Young and Hungry

Pit Master Prose: Smoke & Barrel Chef Vinny Waide On Pairing Brew And ‘Cue

Smoke & Barrel, the new craft beer and barbecue joint inside the former top floor of Asylum, officially opens Tuesday night, Sept. 27, in Adams Morgan.  The blog DC Beer has a run-down of the venue's opening beer list, as well as a Q&A with the joint's "tavernkeeper," Matt Heffernan, formerly of Rustico, touching on his search for the right chef, among other things. To better illustrate how he made the right hire, Heffernan offers up an excerpt of successful new pit master Vinny Waide's eloquently written initial email pitch for the gig:

Beer and barbecue are the quintessential American knockout punch.

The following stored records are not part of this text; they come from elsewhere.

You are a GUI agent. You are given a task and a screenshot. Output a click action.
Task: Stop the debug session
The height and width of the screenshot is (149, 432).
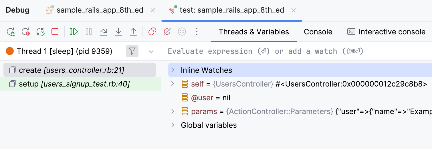pos(55,32)
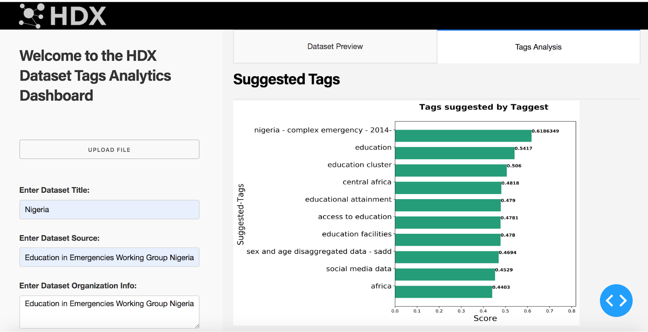Click the green bar for nigeria complex emergency

click(463, 136)
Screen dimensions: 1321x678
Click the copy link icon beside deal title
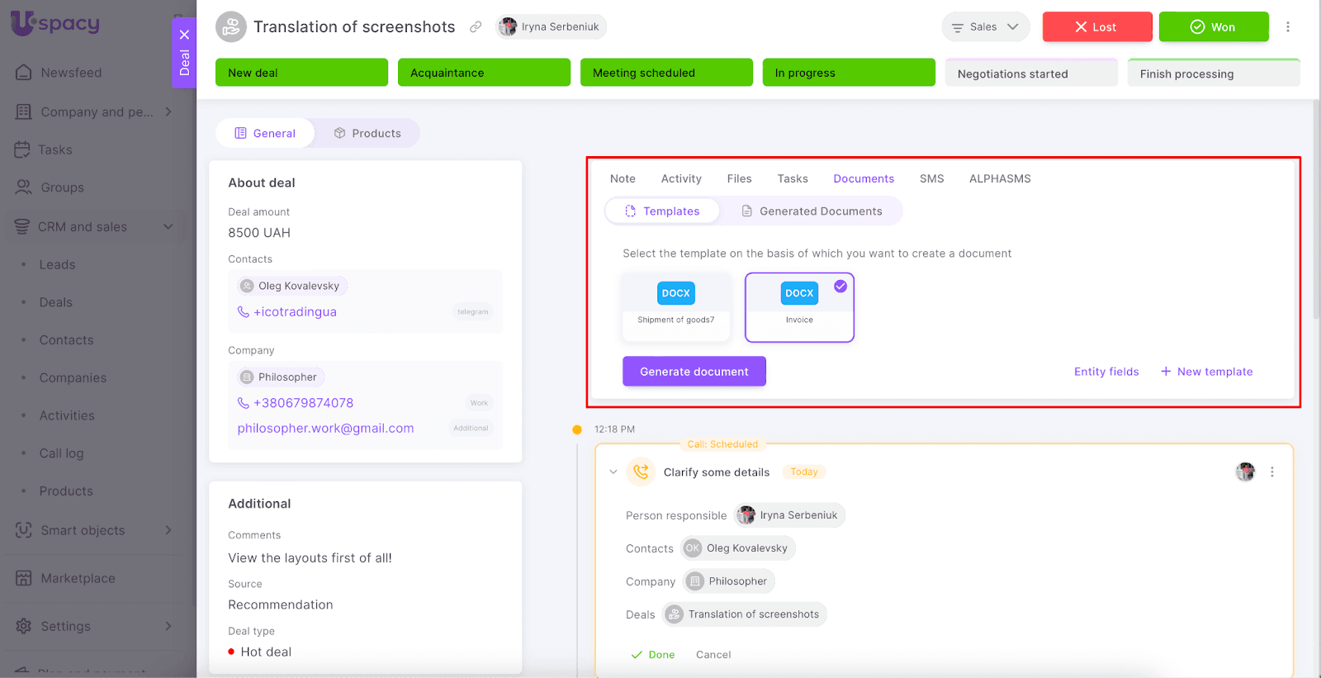pyautogui.click(x=476, y=27)
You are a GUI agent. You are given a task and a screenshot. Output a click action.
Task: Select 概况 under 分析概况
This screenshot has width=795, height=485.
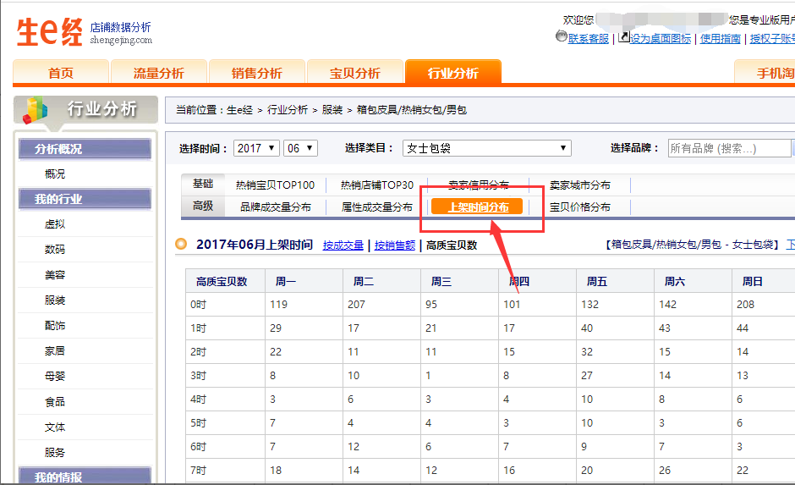55,174
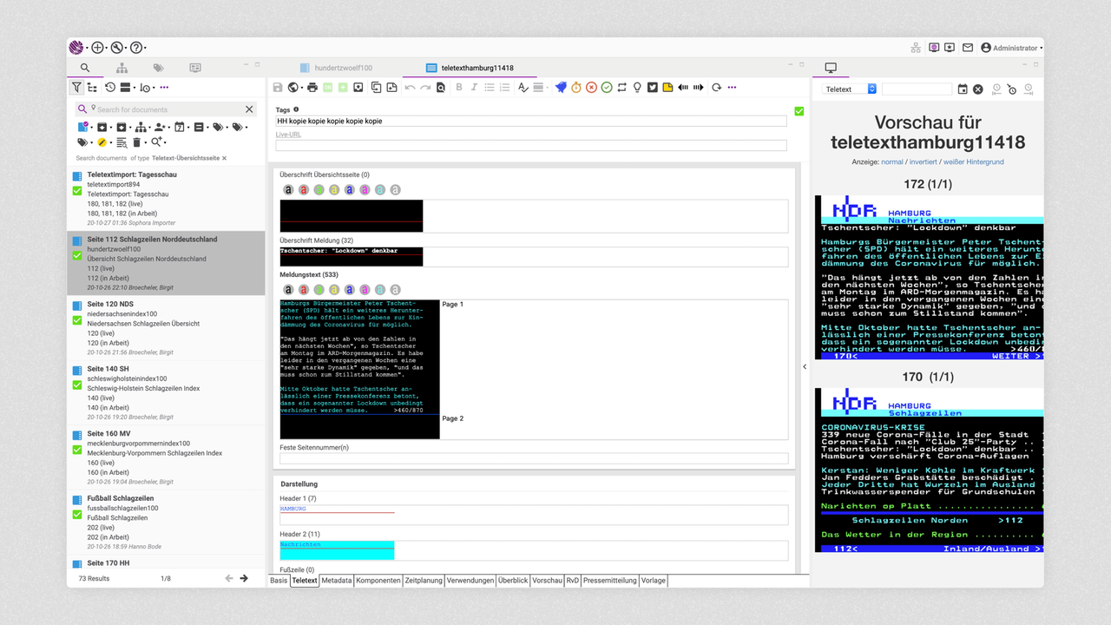
Task: Click the print icon in the editor toolbar
Action: click(x=311, y=87)

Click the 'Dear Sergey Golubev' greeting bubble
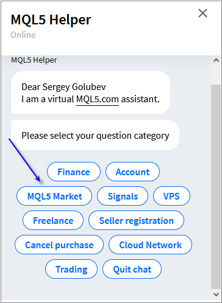point(90,92)
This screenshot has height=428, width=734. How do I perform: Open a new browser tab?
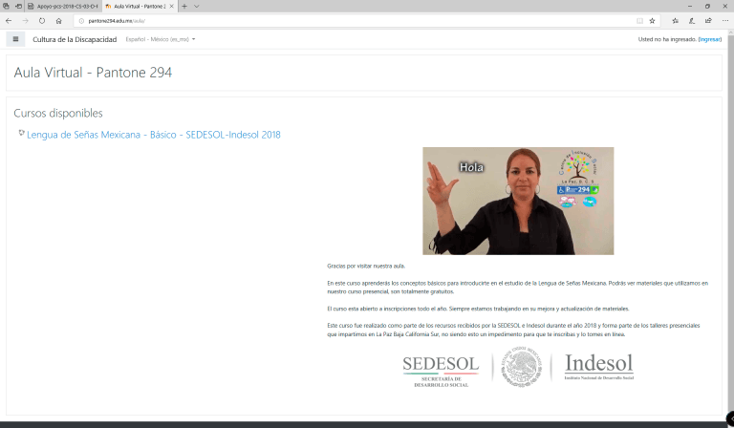184,6
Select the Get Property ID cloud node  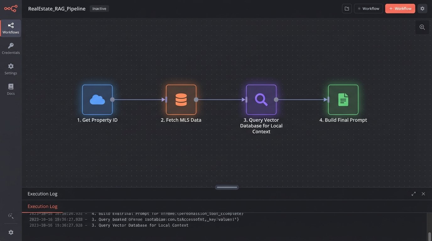[x=97, y=100]
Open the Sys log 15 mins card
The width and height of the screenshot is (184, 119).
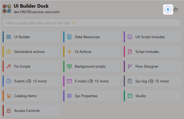(x=152, y=81)
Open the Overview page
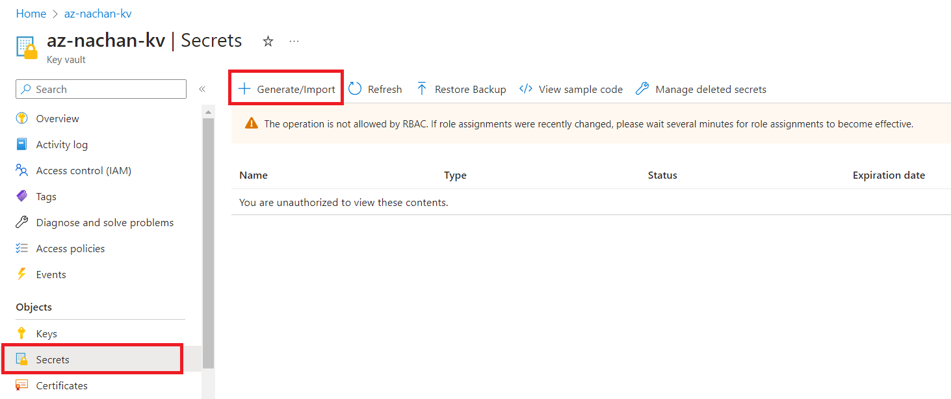 point(57,118)
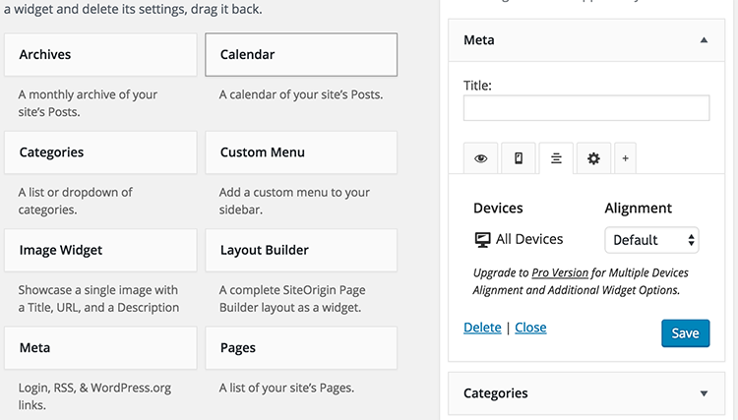Screen dimensions: 738x420
Task: Choose the Custom Menu widget
Action: pos(301,152)
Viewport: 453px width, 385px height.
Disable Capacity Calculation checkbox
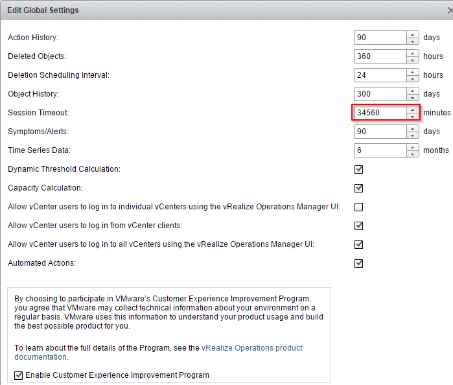358,188
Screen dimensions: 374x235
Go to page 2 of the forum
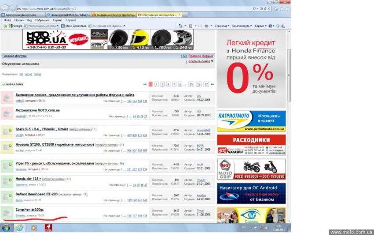pyautogui.click(x=157, y=84)
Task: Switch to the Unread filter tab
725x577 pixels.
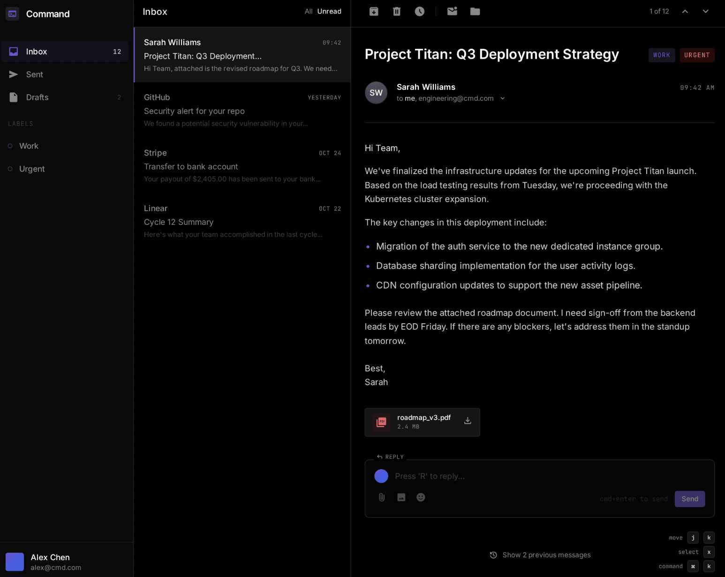Action: coord(329,11)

Nothing short of the Statue of Liberty eating a red, white, and blue apple pie while tap dancing to “God Bless America” is more American than beer and barbecue. Craft beers offer many great options when pairing with barbecue. Hoppy, floral ales offer a nice bitter and crisp finish to cleanse the palate after the mouth coating stickiness of good ‘cue. Nutty, malty bocks complement the sweet smokiness of glazed spareribs, and citrusy wheat beers offer nice acidity to cut through fatty brisket and sausage.